Como ya les digo, fuimos residentes del Clínico que, por suerte o por desgracia, se ha convertido en “mi segunda casa” desde hace casi una década, por motivos muy distintos, y que no vienen al caso. Nunca he tenido queja alguna de este Centro, y eso que han sido testigos de dos nacimientos, un legrado y un fallecimiento entre los de mi sangre. Sus profesionales me han demostrado que, ni siquiera con recortes presupuestarios, dejan de ofrecer un trato humano y una atención de primera calidad. Desde aquí, mi más sincero agradecimiento.

En realidad, no quería que mi pequeña aportación de hoy tuviera demasiado que ver con quejas políticas con tijeras de fondo, sino precisamente por cómo tratamos los usuarios ese servicio de calidad que se nos ofrece desde Sanidad. En mi caso, y haciendo guardia nocturna junto a los pies de la cama de mi pequeño, procuré molestar lo mínimo imprescindible, con un buen libro entre las manos... y una novela por terminar en el ordenador portátil. Leí y entendí las normas de comportamiento que nos entregaron tan pronto entramos en la habitación, y me parecieron de sentido común, por lo que desde el principio “di poca faena”, como se suele decir por estas latitudes.
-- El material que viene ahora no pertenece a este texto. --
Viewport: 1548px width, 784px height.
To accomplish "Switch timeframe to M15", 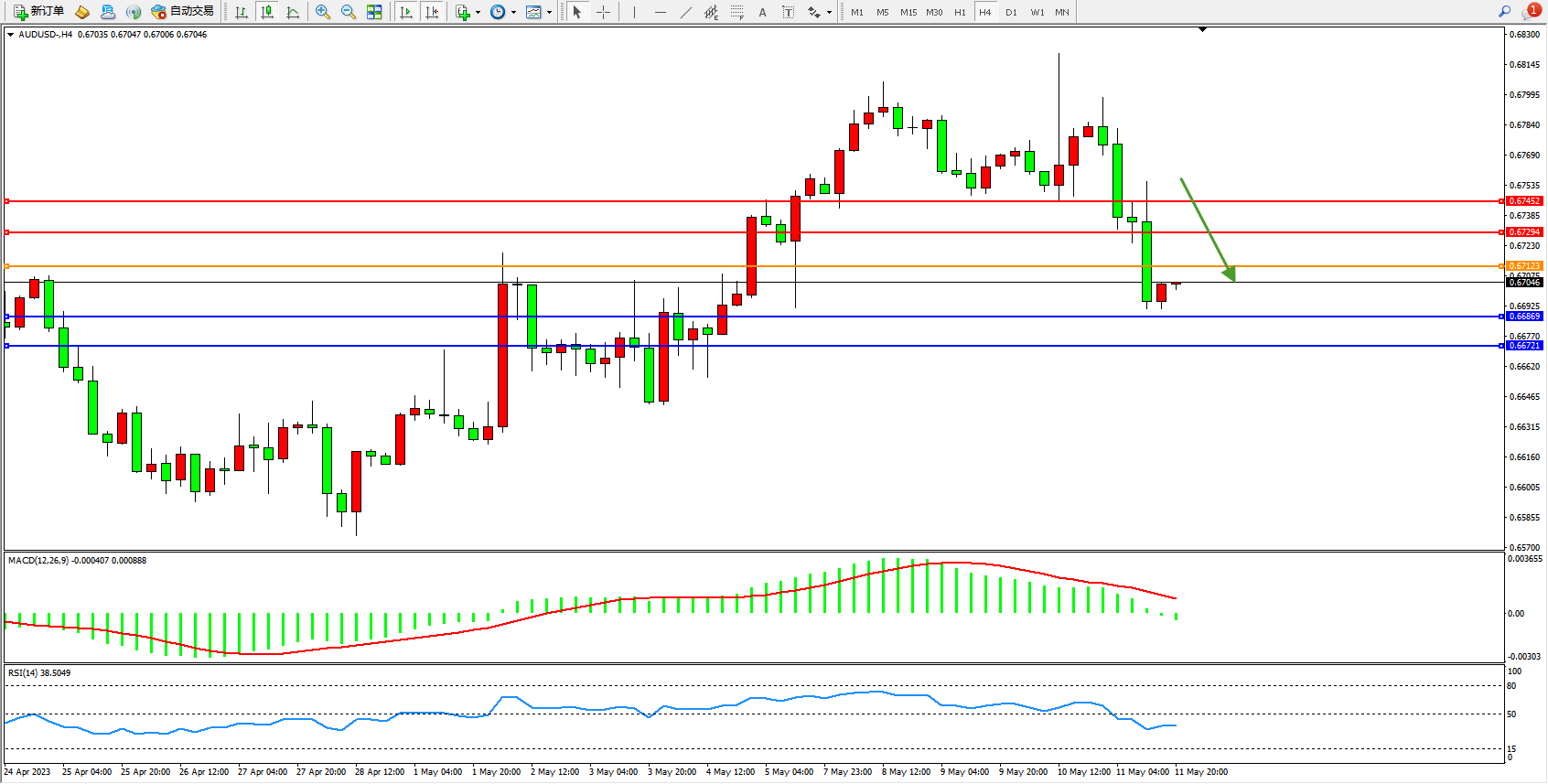I will click(908, 12).
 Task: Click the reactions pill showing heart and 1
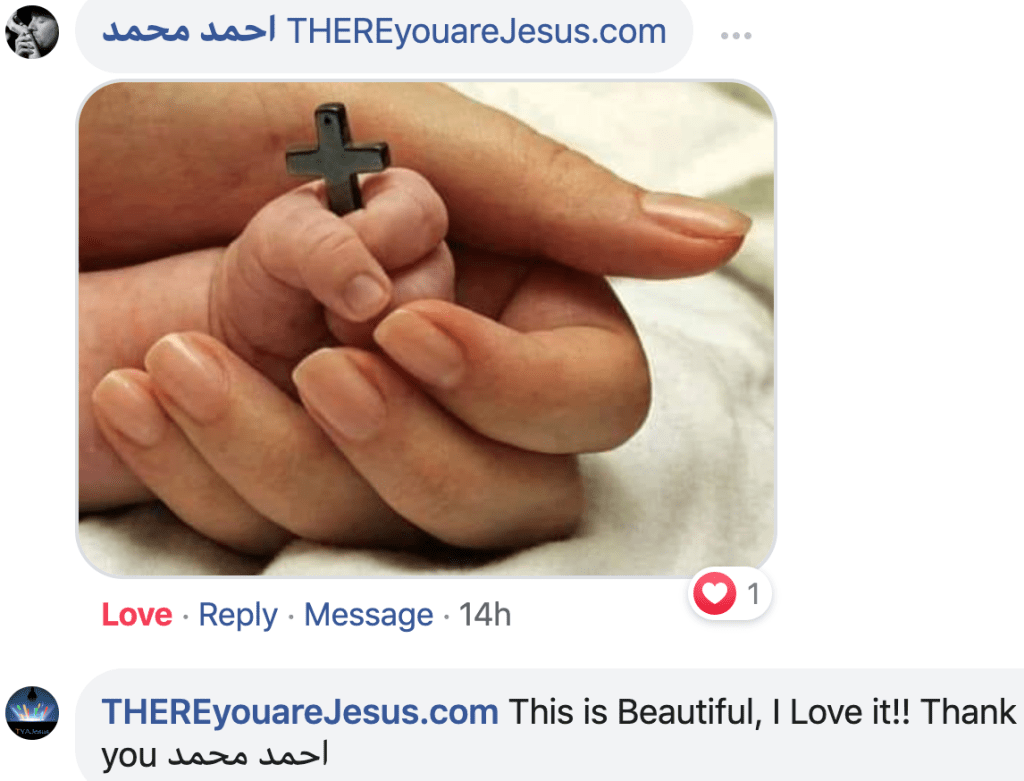(729, 594)
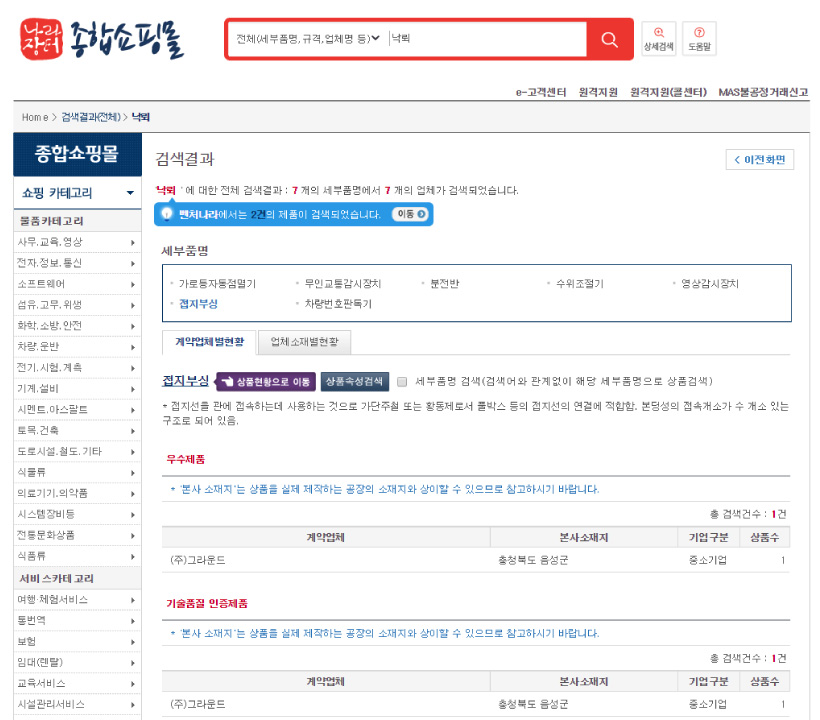This screenshot has width=820, height=720.
Task: Click the 이동 button in the blue banner
Action: click(408, 214)
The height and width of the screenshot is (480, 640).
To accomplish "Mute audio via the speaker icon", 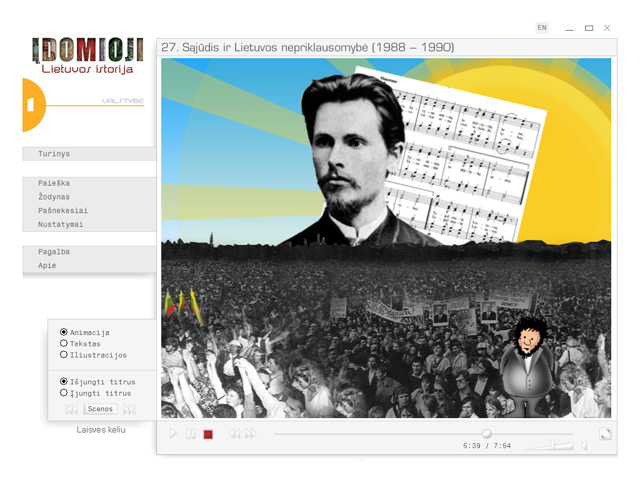I will click(x=584, y=445).
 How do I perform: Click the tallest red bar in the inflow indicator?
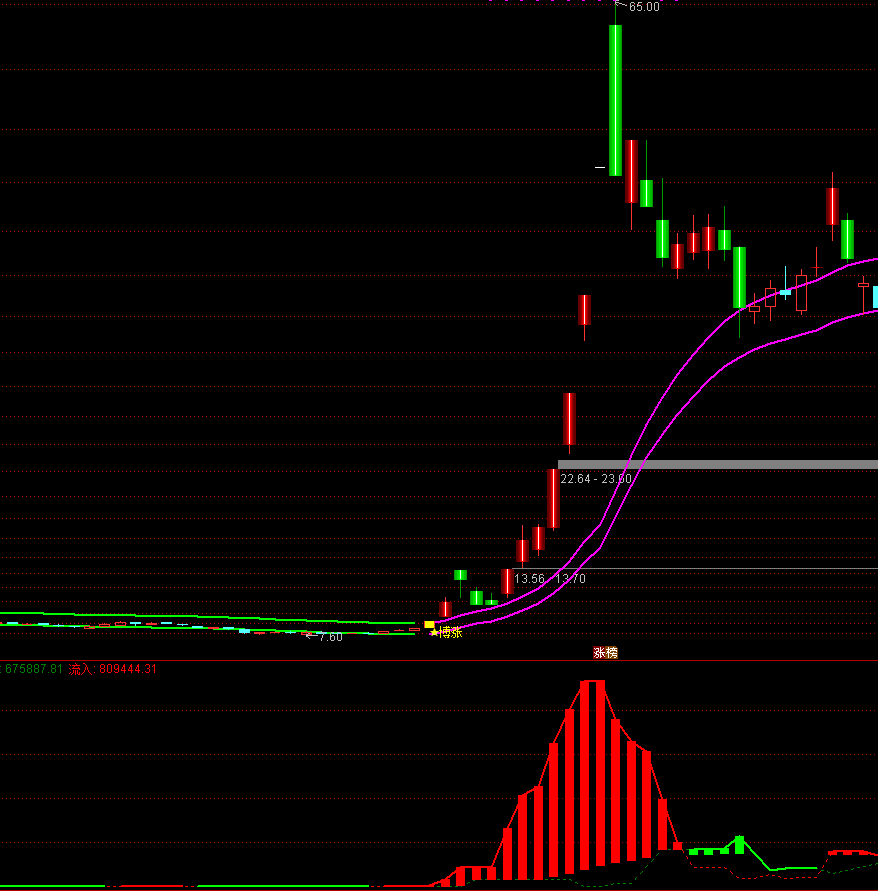593,770
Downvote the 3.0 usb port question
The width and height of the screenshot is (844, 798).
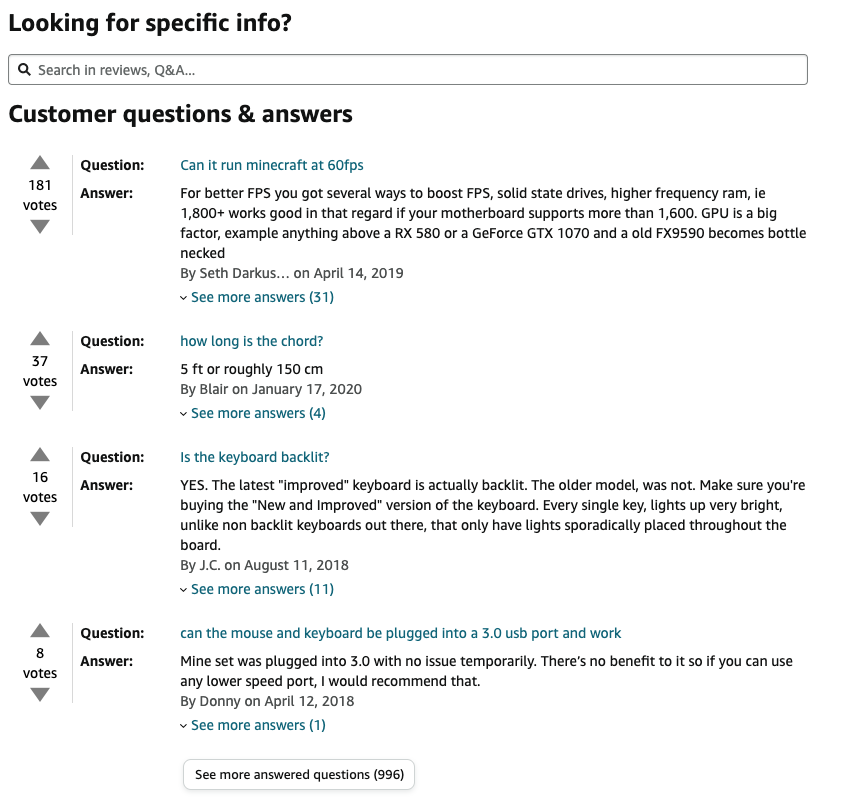39,695
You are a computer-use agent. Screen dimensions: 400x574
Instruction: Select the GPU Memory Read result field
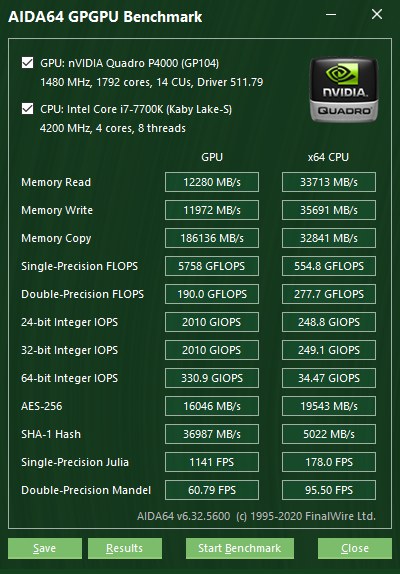(212, 182)
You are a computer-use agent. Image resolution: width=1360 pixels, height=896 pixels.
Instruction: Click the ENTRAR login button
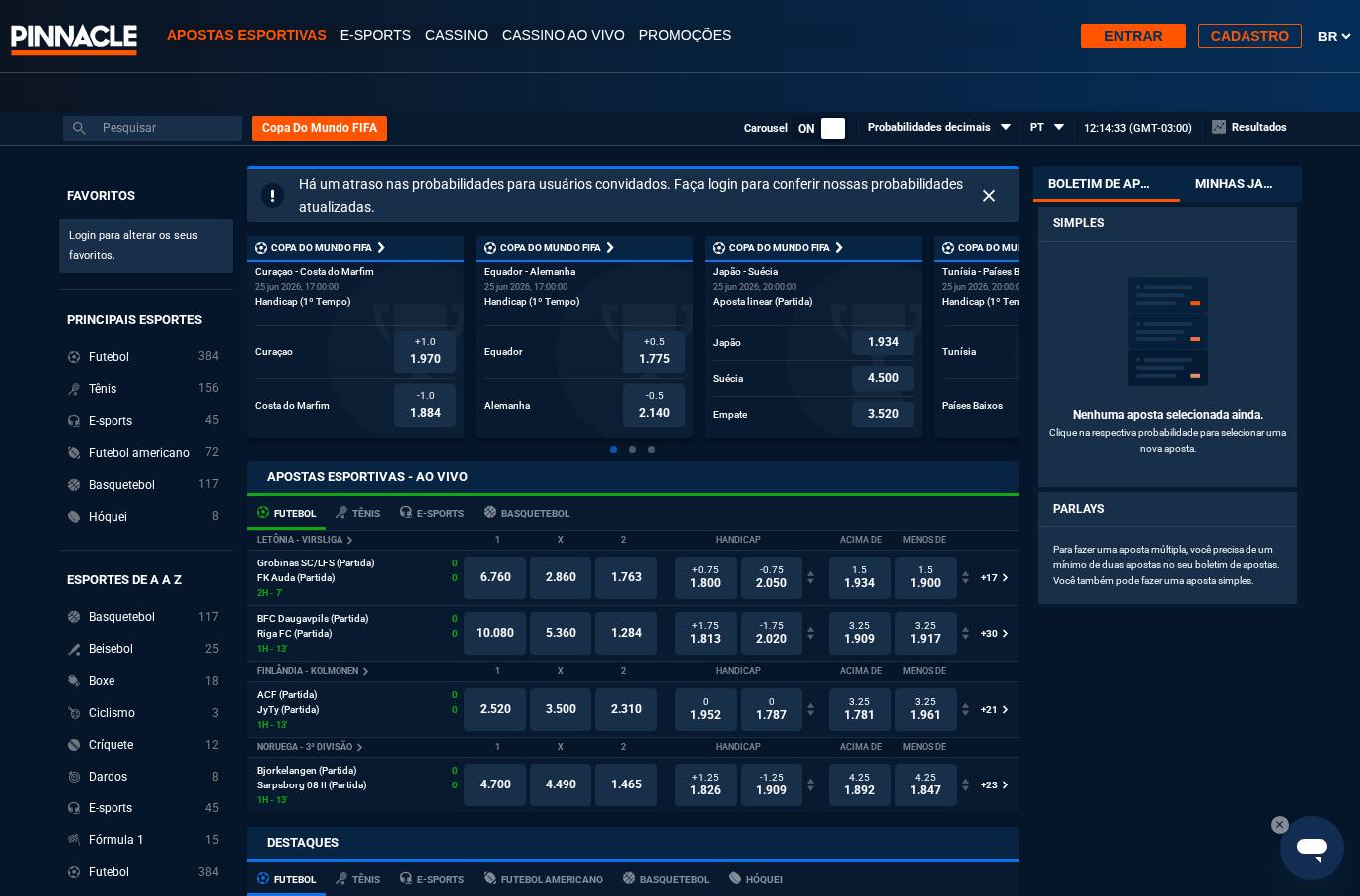tap(1133, 36)
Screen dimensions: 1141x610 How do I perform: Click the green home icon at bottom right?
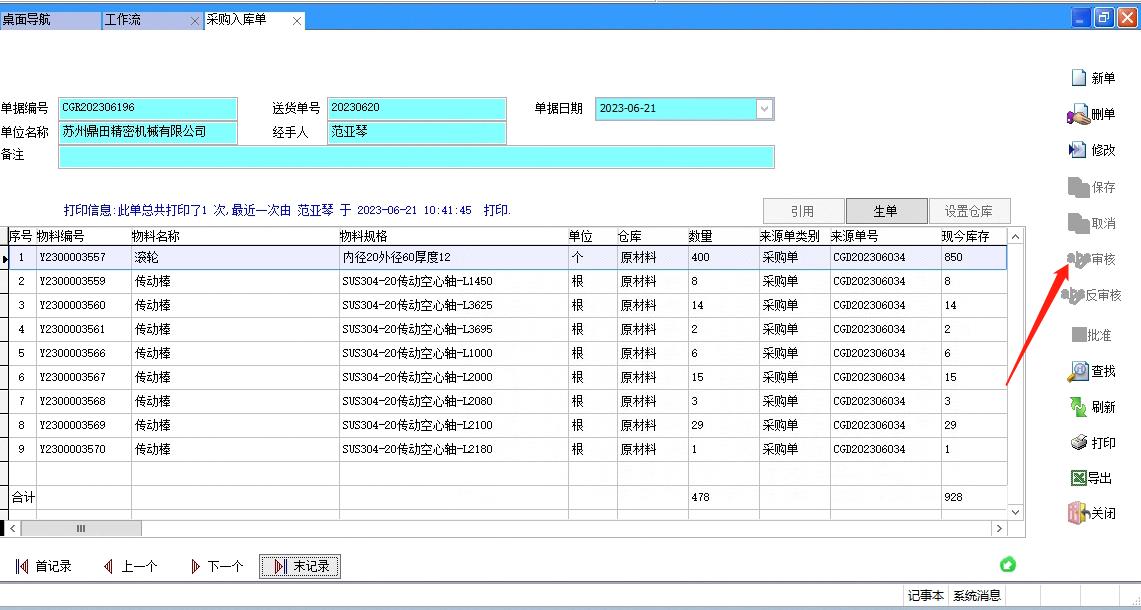tap(1008, 565)
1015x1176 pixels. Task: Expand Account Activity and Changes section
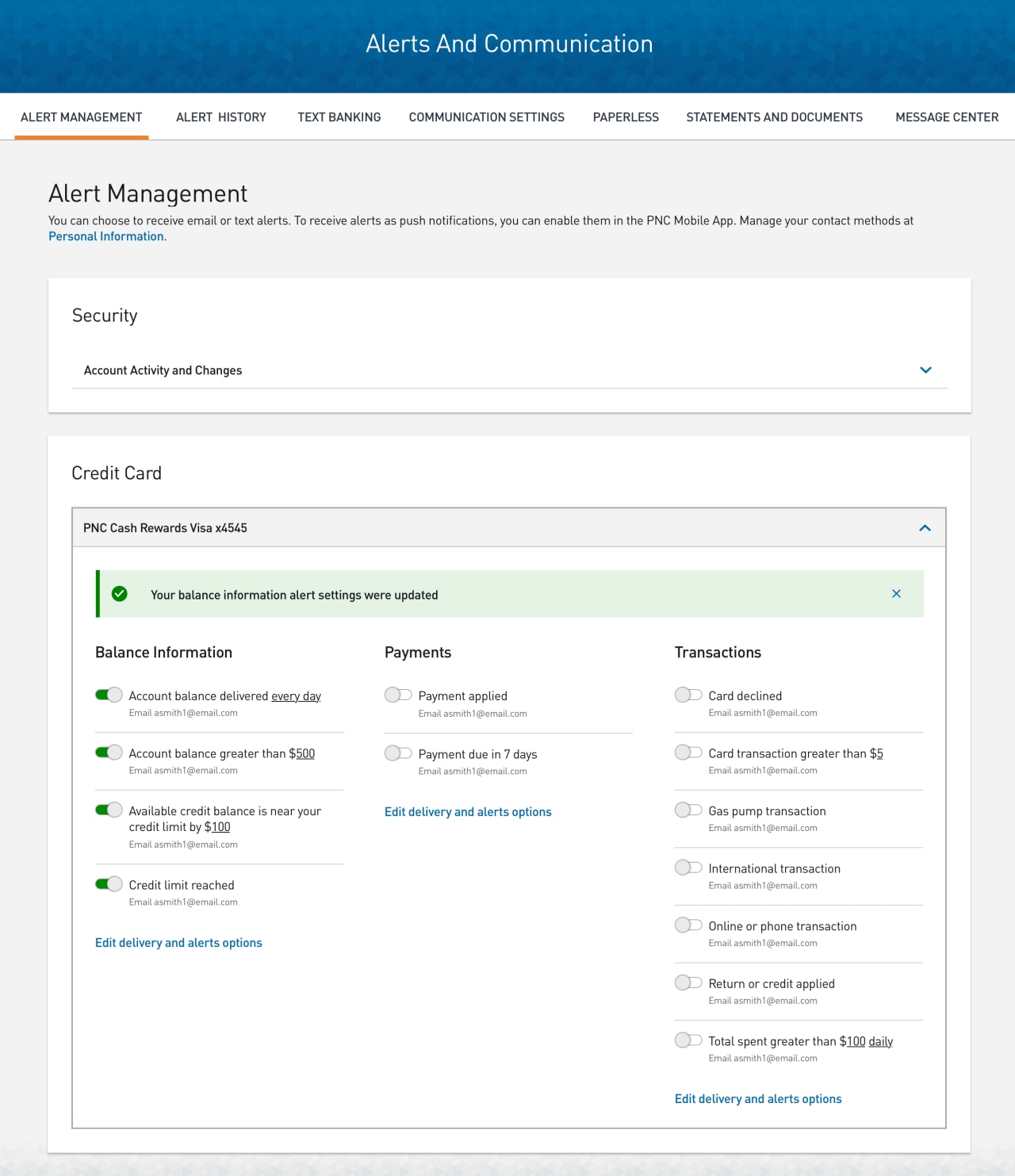[925, 370]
Sin embargo, eso no evitó que viera toda clase de escenas incívicas, protagonizadas por esa misma gente que compara, disgustados, nuestros servicios con los países nórdicos, con Inglaterra, Francia o Estados Unidos... pero que luego no es capaz de comportarse como noruegos, ingleses, franceses o norteamericanos. Familias que se pasan por el Arco del Triunfo la recomendación de “dos personas por paciente” y sólo les falta traerse consigo la tienda de campaña; amorosos padres que no son capaces de dejar a hermanos y primos pequeños en casa, esperando el regreso del “enfermito”, y los llevan para que corran y molesten en los pasillos de Pediatría, como si fuera una guardería pagada por todos. O, lo que me produce una gran tristeza, personas que aprovechan el alta para llevarse consigo toallas o sábanas, con la excusa de “esto también lo pago yo”.

Es gracioso que, al volver a casa, lo primero que viera en la tele fuese el anuncio de Campofrío, donde se nos recordaba que la esencia del español es, entre otras, invitar sin dinero, y cocinar para tres y que coman quince... Supongo que no hubiera estado de más añadir “y robar papel higiénico del hospital público donde te ha tocado pasar las Navidades, y luego quejarte de los recortes”. Bueno, es muy largo y queda poco elegante. Mejor dejamos a Verónica Forqué asegurando que quiere hacerse franco-rusa y, sin ver una mísera devolución de la Lotería, esperar que el 2014 nos dé un huevo de salud... y la yema del otro.